__Task description__
In the JWT token documentation below, condense the paragraph that begins "Couchbase FHIR CE embeds Spring Authorization Server" and the points listed under it into a single shorter sentence.

__Document text__
--------

JWT Tokens (JSON Web Tokens)

  • Self-contained tokens with three parts: header, payload (claims), and signature.
  • Signed by the server; the signature lets the API verify the token without a database lookup.
  • Stateless by design — improves performance and scalability.

Example JWT structure (formatted for readability):

// Header
{
"alg": "RS256",
"typ": "JWT"
}

// Payload (claims)
{
"sub": "user-id-or-email",
"iss": "https://your-domain/auth",
"aud": "fhir-server",
"exp": 1735600000,
"iat": 1735596400,
"scope": "user/*.*",
"role": "developer"
}

The server validates:

  • Signature (using its private/public key pair)
  • Expiration (exp) and not-before (nbf) if present
  • Audience (aud) and issuer (iss) as configured

Built-in Authorization Server

Couchbase FHIR CE embeds Spring Authorization Server. You do not need to deploy or configure a separate OAuth server:

  • Token issuance and validation are built-in.
  • Admin UI provides user login, token generation, and client registration screens.
  • Scopes are derived from roles automatically.

Tokens at a Glance

  • Bearer tokens (JWT) are issued via the Admin UI.
  • Roles imply scopes; scopes are embedded in tokens.
    • Admin → user/*.*, system/*.*
    • Developer → user/*.*
  • Tokens authenticate API requests to /fhir/* and /api/*.

--------

Dataset entries:
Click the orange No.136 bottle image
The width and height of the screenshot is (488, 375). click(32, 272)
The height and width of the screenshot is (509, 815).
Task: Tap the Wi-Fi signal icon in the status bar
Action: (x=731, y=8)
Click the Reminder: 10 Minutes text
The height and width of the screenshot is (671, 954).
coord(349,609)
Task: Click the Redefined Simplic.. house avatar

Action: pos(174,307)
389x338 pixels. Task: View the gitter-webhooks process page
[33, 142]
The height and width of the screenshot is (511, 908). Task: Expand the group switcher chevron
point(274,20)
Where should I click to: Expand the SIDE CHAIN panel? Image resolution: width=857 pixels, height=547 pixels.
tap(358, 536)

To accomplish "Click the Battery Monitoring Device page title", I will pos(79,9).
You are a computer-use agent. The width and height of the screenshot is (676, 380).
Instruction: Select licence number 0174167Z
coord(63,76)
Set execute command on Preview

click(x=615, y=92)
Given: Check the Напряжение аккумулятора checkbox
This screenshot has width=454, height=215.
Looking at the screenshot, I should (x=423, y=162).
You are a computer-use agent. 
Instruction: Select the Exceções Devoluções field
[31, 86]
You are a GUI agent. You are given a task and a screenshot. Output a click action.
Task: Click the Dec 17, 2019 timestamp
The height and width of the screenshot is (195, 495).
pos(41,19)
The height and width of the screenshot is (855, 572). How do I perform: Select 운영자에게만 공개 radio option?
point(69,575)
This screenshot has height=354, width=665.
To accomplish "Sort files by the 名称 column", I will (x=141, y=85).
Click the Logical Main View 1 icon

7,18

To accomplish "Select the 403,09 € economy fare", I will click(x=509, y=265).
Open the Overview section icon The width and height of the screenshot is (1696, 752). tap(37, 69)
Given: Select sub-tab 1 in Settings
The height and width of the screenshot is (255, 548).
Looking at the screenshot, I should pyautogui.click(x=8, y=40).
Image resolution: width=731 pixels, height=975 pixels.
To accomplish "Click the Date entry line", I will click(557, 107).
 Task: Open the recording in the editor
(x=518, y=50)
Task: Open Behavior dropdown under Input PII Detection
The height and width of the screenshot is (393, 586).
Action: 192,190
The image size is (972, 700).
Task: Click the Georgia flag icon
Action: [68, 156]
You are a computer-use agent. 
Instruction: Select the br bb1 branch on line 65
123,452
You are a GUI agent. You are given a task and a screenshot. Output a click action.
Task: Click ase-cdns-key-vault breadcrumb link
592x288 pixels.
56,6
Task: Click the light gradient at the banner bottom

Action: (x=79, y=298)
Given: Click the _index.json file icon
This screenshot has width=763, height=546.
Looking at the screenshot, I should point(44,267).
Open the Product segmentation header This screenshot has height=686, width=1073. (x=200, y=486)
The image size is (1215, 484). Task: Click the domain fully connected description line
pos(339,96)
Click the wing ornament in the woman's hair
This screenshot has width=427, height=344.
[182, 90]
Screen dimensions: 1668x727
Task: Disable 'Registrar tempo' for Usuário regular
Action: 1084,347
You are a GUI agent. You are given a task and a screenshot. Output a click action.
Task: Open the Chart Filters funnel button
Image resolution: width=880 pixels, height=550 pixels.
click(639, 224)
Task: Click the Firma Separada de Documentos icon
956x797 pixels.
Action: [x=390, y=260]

--------

__Answer for the task__
Couchbase FHIR CE includes Spring Authorization Server, so no separate OAuth server is needed: it issues and validates tokens itself, its Admin UI offers user login, token generation, and client registration, and scopes are derived from roles automatically.